[TRAVAIL À FAIRE]
Reprenez l'extrait de décision sur la demande de statut de réfugié reproduit ci-dessous et poursuivez-le après sa dernière phrase.

[DOCUMENT]
▼

Dans son mémoire en réponse déposé au greffe de la Cour administrative le 8 septembre 2005, le délégué du Gouvernement conclut à la confirmation du jugement entrepris.

La requête d’appel est recevable pour avoir été introduite dans les formes et délai prévus par la loi.

Aux termes de l’article 1er, section A, 2. de la Convention de Genève, le terme « réfugié » s’applique à toute personne qui « craignant avec raison d’être persécutée du fait de sa race, de sa religion et de sa nationalité, de son appartenance à un certain groupe social ou de ses opinions politiques, se trouve hors du pays dont elle a la nationalité et qui ne peut ou, du fait de cette crainte, ne veut se réclamer de la protection de ce pays; ou qui, si elle n’a pas de nationalité et se trouve hors du pays dans lequel elle avait sa résidence habituelle à la suite de tels événements, ne peut ou, en raison de ladite crainte, ne veut y retourner ».

La reconnaissance du statut de réfugié n’est pas uniquement conditionnée par la situation générale du pays d’origine mais aussi et surtout par la situation particulière du demandeur d’asile qui doit établir, concrètement, que sa situation subjective spécifique a été telle qu’elle laissait supposer un danger sérieux pour sa personne.

C’est à bon droit que le tribunal a constaté que les éléments de persécution mis en avant par les appelants, à savoir des menaces et deux agressions physiques dirigées contre Monsieur ….. ….. , à les supposer établies, constituent certainement des pratiques condamnables, mais ne dénotent pas en l’espèce une gravité telle qu’ils établissent à l’heure actuelle un risque de persécution dans leur chef au point que leur vie leur serait intolérable dans leur pays d’origine.

▲

[LIGNES DE DONNÉES]
▼

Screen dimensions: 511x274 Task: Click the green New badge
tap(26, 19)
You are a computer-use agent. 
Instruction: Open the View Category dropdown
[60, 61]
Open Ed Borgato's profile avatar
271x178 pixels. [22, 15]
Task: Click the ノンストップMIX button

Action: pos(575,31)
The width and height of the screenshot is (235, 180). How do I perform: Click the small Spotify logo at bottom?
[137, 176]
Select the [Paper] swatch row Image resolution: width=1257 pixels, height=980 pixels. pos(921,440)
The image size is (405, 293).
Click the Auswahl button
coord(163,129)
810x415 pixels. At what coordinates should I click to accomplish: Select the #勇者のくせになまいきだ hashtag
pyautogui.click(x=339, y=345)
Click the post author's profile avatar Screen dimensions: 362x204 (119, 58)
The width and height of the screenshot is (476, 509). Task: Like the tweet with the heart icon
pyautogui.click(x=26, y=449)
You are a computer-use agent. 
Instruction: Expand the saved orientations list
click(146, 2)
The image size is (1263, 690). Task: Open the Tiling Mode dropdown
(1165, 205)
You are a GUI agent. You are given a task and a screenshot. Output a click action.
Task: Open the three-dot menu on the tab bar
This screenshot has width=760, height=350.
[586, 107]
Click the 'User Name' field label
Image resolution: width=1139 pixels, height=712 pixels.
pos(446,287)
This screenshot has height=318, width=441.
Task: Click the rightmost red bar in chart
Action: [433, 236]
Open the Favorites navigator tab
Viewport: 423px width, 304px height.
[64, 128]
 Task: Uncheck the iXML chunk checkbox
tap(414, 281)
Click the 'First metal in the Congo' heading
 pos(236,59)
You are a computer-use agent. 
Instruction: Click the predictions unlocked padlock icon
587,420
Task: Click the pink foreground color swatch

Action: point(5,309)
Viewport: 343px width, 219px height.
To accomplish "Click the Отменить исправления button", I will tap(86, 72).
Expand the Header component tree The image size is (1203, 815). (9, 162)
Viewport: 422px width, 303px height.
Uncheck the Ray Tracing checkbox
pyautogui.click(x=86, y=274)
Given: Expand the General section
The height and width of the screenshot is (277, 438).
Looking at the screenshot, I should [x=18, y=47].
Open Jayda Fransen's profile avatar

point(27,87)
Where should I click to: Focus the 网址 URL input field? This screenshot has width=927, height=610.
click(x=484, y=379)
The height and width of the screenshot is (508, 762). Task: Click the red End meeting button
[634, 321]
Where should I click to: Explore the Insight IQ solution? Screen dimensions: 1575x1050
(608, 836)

▲

[RÉPONSE ATTENDUE]
Il y a encore lieu de confirmer les juges de première instance dans leur analyse suivant laquelle les actes concrets de persécution mis en avant par les appelants émanent d’un groupe de la population qui s’opposerait à la communauté ethnique des ….. résidant en ….. , à laquelle les appelants déclarent appartenir, de sorte qu’ils émanent non pas de l’Etat, mais d’un groupe de la population et ils ne sauraient dès lors être reconnus comme motifs d’octroi du statut de réfugié que si les personnes en cause, à savoir en l’espèce les appelants, ne bénéficient pas de la protection des autorités de leur pays d’origine pour l’une des 5 causes visées à l’article 1er de la Convention de Genève.

S’y ajoute que, s’agissant d’actes émanant de certains groupements de la population, force est de relever que la notion de protection de la part du pays d’origine de ses habitants contre des agissements de groupes de la population n’implique pas une sécurité physique absolue des habitants contre la commission matérielle d’un acte criminel. En effet, il y a lieu de prendre en compte une persécution commise par des tiers uniquement en cas de défaut de protection dont l’existence doit être mise suffisamment en évidence par le demandeur d’asile (cf.

Jean-Yves Carlier : Qu’est ce qu’un réfugié ?, Bruylant, 1998, p.113 nos 73-s).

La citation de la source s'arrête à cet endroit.